Exercise instructions:
Retype the records that open with the line containing "Task: Click the page title 今日の全国観測値ランキング" and close with the line containing "point(47,262)", both of those lines included.

Data supplied:
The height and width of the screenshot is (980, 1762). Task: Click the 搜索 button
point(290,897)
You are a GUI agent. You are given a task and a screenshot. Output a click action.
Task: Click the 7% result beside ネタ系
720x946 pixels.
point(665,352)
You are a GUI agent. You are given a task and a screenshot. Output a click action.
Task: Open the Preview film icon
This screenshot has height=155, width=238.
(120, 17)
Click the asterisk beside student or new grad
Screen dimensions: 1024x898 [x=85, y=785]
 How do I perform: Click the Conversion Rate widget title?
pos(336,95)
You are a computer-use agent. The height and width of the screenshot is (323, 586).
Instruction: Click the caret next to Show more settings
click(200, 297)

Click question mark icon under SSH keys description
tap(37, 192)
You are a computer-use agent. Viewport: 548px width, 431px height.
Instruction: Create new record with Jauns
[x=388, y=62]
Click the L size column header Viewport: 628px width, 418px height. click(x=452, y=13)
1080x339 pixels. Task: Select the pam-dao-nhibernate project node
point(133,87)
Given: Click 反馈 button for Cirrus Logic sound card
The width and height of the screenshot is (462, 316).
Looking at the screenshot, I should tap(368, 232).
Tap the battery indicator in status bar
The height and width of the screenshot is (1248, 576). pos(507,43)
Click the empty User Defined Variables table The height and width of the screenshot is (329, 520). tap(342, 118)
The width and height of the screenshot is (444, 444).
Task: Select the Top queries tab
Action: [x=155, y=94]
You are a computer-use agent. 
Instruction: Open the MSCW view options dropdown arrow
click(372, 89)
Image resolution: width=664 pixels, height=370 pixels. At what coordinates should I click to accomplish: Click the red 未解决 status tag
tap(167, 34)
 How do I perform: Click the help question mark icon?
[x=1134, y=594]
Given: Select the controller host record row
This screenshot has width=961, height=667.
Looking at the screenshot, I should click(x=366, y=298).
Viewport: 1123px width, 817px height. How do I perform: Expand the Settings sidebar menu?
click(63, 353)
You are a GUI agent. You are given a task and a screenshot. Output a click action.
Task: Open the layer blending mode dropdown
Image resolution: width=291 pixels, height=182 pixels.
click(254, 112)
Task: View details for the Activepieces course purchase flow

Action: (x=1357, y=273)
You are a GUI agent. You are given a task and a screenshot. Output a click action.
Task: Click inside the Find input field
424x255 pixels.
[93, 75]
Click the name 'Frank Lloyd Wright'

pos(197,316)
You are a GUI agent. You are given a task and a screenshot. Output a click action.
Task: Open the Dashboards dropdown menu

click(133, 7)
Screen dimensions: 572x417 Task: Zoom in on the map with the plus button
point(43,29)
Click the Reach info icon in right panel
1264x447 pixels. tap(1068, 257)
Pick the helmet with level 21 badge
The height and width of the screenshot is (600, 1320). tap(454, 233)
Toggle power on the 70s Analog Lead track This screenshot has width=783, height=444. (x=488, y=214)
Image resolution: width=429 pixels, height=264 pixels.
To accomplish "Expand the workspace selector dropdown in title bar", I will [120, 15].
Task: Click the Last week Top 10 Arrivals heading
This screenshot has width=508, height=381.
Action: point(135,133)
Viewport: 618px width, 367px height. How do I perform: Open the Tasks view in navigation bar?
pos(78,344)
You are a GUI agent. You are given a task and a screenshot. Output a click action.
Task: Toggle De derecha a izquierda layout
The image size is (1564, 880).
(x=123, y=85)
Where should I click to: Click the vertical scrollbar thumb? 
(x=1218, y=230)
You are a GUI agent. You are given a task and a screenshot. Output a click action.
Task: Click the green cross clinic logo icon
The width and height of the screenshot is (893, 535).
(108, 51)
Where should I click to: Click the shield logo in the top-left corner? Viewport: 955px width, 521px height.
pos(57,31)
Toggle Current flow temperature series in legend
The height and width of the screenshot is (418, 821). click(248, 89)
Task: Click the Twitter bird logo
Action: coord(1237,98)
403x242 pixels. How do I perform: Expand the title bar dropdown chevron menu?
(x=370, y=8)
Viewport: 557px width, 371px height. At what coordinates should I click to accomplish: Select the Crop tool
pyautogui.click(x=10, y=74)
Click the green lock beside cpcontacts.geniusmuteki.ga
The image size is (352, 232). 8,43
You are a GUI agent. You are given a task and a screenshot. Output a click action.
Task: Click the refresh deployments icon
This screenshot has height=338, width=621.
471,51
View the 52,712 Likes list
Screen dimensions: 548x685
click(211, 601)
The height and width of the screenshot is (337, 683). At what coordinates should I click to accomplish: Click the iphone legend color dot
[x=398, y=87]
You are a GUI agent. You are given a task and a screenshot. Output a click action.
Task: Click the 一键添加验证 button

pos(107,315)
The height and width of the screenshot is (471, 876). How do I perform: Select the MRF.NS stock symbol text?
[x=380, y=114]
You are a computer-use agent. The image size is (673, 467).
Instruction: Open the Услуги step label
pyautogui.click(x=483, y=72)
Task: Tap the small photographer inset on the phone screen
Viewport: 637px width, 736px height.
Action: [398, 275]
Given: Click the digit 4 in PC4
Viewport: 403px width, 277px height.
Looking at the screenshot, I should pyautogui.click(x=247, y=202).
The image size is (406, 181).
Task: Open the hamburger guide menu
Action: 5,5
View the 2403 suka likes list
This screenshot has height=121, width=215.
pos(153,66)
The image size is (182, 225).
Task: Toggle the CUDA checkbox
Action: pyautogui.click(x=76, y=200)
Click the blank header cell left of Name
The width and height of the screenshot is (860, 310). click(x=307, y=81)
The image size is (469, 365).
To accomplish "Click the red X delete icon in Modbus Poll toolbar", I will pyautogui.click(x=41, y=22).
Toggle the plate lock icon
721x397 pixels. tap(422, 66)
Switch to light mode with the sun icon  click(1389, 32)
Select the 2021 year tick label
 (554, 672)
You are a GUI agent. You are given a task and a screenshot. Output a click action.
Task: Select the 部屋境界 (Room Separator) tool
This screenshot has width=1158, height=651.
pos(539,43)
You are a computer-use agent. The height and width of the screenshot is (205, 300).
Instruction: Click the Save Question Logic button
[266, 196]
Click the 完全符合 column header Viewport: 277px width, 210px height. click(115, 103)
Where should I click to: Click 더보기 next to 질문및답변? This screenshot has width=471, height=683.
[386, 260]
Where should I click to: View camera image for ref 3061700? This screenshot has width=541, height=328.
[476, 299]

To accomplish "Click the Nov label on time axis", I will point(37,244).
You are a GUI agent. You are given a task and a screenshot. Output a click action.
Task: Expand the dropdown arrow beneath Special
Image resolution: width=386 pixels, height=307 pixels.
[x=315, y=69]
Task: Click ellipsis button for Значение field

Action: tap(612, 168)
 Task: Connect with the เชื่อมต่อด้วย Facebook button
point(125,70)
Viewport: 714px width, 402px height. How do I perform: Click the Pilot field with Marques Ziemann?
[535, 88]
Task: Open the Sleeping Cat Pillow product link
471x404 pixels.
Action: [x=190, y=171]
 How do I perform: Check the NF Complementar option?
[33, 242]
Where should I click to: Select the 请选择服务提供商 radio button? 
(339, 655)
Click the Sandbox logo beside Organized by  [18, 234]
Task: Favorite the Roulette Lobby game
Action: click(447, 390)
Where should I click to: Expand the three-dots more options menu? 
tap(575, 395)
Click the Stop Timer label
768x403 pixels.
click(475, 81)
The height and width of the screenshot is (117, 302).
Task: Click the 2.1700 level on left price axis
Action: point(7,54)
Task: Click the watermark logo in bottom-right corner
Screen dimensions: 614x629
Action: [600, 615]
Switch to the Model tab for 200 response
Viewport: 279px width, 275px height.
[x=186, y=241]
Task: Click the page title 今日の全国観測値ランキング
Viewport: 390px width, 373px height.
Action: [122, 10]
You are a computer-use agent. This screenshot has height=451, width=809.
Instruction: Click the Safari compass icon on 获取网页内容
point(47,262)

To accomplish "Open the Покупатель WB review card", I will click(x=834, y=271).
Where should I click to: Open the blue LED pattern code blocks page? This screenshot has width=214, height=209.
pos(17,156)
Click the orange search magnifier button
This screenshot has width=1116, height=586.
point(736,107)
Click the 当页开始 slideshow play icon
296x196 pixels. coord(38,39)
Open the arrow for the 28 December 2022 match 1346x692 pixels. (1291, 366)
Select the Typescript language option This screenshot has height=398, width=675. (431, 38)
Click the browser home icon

Exercise result:
Task: Click the page title 今日の全国観測値ランキング
Viewport: 390px width, 373px height.
Action: [122, 10]
You are a computer-use agent. This screenshot has height=451, width=809.
Instruction: Click the Safari compass icon on 获取网页内容
point(47,262)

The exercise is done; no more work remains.